>>

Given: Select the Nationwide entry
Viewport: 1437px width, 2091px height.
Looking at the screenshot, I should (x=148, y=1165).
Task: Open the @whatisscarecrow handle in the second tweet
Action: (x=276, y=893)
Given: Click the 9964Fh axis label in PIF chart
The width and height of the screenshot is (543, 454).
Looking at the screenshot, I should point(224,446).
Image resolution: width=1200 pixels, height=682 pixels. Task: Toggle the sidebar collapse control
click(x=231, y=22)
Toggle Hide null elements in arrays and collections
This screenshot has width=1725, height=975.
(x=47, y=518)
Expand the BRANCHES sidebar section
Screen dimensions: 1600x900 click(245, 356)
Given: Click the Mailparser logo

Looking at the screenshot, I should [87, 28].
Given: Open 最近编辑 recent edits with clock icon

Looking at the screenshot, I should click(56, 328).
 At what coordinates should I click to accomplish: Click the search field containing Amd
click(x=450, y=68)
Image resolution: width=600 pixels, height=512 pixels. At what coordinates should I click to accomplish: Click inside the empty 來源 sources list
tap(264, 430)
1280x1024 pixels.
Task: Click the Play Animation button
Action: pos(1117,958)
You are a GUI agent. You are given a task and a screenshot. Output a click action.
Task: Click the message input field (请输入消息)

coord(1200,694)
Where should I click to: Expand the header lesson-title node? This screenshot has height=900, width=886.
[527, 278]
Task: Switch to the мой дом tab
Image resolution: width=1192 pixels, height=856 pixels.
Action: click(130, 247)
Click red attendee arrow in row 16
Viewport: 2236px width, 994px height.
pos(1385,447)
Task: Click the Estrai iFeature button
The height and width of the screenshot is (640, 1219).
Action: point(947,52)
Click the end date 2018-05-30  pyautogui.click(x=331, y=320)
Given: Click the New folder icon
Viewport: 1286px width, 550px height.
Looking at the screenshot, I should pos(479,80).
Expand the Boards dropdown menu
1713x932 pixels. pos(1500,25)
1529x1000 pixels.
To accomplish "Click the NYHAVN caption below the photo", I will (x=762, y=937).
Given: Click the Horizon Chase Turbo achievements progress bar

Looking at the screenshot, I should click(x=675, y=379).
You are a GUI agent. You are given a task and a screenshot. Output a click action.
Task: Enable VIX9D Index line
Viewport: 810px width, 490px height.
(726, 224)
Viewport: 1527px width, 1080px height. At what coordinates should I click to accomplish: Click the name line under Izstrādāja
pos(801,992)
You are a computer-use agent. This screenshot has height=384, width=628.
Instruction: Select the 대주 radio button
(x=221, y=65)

<<

**EXERCISE REQUIREMENTS:** Extract every line above exactly as it stands.

**EXERCISE ANSWER:**
Given: Select the Nationwide entry
Viewport: 1437px width, 2091px height.
Looking at the screenshot, I should (x=148, y=1165).
Task: Open the @whatisscarecrow handle in the second tweet
Action: (x=276, y=893)
Given: Click the 9964Fh axis label in PIF chart
The width and height of the screenshot is (543, 454).
Looking at the screenshot, I should point(224,446).
Image resolution: width=1200 pixels, height=682 pixels. Task: Toggle the sidebar collapse control
click(x=231, y=22)
Toggle Hide null elements in arrays and collections
This screenshot has width=1725, height=975.
(x=47, y=518)
Expand the BRANCHES sidebar section
Screen dimensions: 1600x900 click(245, 356)
Given: Click the Mailparser logo

Looking at the screenshot, I should [87, 28].
Given: Open 最近编辑 recent edits with clock icon

Looking at the screenshot, I should click(56, 328).
 At what coordinates should I click to accomplish: Click the search field containing Amd
click(x=450, y=68)
Image resolution: width=600 pixels, height=512 pixels. At what coordinates should I click to accomplish: Click inside the empty 來源 sources list
tap(264, 430)
1280x1024 pixels.
Task: Click the Play Animation button
Action: pos(1117,958)
You are a GUI agent. You are given a task and a screenshot. Output a click action.
Task: Click the message input field (请输入消息)

coord(1200,694)
Where should I click to: Expand the header lesson-title node? This screenshot has height=900, width=886.
[527, 278]
Task: Switch to the мой дом tab
Image resolution: width=1192 pixels, height=856 pixels.
Action: click(130, 247)
Click red attendee arrow in row 16
Viewport: 2236px width, 994px height.
pos(1385,447)
Task: Click the Estrai iFeature button
The height and width of the screenshot is (640, 1219).
Action: point(947,52)
Click the end date 2018-05-30  pyautogui.click(x=331, y=320)
Given: Click the New folder icon
Viewport: 1286px width, 550px height.
Looking at the screenshot, I should pos(479,80).
Expand the Boards dropdown menu
1713x932 pixels. pos(1500,25)
1529x1000 pixels.
To accomplish "Click the NYHAVN caption below the photo", I will (x=762, y=937).
Given: Click the Horizon Chase Turbo achievements progress bar

Looking at the screenshot, I should click(x=675, y=379).
You are a GUI agent. You are given a task and a screenshot. Output a click action.
Task: Enable VIX9D Index line
Viewport: 810px width, 490px height.
(726, 224)
Viewport: 1527px width, 1080px height. At what coordinates should I click to accomplish: Click the name line under Izstrādāja
pos(801,992)
You are a computer-use agent. This screenshot has height=384, width=628.
Instruction: Select the 대주 radio button
(x=221, y=65)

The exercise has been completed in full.